As you surely know, the proliferation of devices with numerous viewport dimensions and many different capabilities called out for a better way to target mobile (and not-so-mobile) users. Responsive Web Design combined new browser capabilities and CSS techniques to create websites that adapt to the device displaying them, and look ideal everywhere. That enabled developers to stop worrying about unreliable device detection and think of their websites in terms of viewport dimensions.

But, even though RWD sites looked different on each device, underneath, most of them continued to download the same resources for all devices. And since images comprised the major part of the bytes that websites were downloading, the developer community started to look into possible solutions to avoid this waste.
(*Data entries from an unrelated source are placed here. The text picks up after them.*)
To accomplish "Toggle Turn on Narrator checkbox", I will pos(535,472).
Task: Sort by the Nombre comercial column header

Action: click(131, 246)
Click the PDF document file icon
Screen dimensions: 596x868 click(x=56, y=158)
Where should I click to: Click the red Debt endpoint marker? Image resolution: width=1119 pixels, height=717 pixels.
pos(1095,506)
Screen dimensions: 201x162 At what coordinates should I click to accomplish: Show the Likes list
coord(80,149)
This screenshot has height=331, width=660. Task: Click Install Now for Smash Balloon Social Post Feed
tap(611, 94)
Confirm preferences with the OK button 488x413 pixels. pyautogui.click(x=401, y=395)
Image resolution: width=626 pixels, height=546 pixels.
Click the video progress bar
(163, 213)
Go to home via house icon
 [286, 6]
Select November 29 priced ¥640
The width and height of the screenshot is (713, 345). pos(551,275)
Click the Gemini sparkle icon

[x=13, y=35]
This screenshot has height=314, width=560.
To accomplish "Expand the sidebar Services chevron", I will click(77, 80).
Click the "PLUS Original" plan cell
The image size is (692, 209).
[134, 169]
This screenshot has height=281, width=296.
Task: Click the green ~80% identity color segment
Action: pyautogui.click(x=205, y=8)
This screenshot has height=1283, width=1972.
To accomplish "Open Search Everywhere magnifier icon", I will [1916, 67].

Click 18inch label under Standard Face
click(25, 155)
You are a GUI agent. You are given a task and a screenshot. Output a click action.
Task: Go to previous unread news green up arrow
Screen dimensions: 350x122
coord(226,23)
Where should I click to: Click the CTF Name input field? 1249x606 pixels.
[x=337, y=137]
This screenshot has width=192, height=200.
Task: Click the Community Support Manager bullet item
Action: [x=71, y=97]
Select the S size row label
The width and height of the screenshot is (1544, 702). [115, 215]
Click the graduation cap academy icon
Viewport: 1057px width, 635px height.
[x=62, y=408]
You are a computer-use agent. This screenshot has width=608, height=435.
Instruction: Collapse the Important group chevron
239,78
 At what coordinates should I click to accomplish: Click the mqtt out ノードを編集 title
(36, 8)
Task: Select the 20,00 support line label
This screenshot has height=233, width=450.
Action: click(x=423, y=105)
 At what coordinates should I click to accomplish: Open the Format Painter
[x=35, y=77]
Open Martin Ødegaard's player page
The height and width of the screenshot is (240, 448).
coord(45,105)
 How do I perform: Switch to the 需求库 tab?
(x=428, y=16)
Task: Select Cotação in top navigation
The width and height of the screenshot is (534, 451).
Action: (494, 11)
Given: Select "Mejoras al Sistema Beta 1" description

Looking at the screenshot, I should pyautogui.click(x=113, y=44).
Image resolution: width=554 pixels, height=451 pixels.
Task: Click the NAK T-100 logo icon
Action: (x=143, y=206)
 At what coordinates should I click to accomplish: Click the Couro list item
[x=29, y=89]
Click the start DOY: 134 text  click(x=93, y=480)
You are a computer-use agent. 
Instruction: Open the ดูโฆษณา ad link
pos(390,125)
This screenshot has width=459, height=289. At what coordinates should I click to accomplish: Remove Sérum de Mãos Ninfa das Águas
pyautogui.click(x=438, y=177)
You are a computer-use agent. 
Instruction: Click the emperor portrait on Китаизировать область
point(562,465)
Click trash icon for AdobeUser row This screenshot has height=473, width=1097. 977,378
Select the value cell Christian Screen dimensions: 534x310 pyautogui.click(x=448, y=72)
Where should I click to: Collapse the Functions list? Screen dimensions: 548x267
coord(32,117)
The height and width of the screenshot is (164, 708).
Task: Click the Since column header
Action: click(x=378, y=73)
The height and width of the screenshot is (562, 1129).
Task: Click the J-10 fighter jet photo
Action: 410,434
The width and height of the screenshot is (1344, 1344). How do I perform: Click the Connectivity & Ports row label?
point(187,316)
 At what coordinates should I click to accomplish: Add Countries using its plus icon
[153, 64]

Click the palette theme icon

That started a (very) long process in which multiple proposals were suggested on various mailing-lists, the problem was analyzed over blog post debates, and the various use-cases that emerged were taken into consideration. The developer community united to form the Responsive Images Community Group, and eventually, browser vendors got involved and consensus was reached. The picture element specification that was written in collaboration between the community and browser vendors was merged into the HTML spec, and both Blink & Gecko’s implementations are destined to ship early this fall!

But, hold on a minute. That’s a great story and all, but why should I care about responsive images? What can responsive images do for me?

Fixed Width Images

So, let’s say that the website you’re building has images that are always of the same dimensions regardless of viewport size. E.g. the website you’re building is not responsive. The only thing “responsive” about these images is that you want them to look good on high-end devices with a higher Device-Pixel-Ratio (or DPR, as his parents fondly call him), but you don’t want to send “retina images” to devices that don’t need them.

Let’s say that you have a 500px image. You want it to be displayed at these same dimensions on retina screens, only with higher quality.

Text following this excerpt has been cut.